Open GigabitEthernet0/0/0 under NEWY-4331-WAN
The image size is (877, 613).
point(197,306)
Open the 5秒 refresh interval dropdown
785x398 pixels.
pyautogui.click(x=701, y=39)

* * *

Exactly as written, transcribe every line shown above.

Open GigabitEthernet0/0/0 under NEWY-4331-WAN
The image size is (877, 613).
point(197,306)
Open the 5秒 refresh interval dropdown
785x398 pixels.
pyautogui.click(x=701, y=39)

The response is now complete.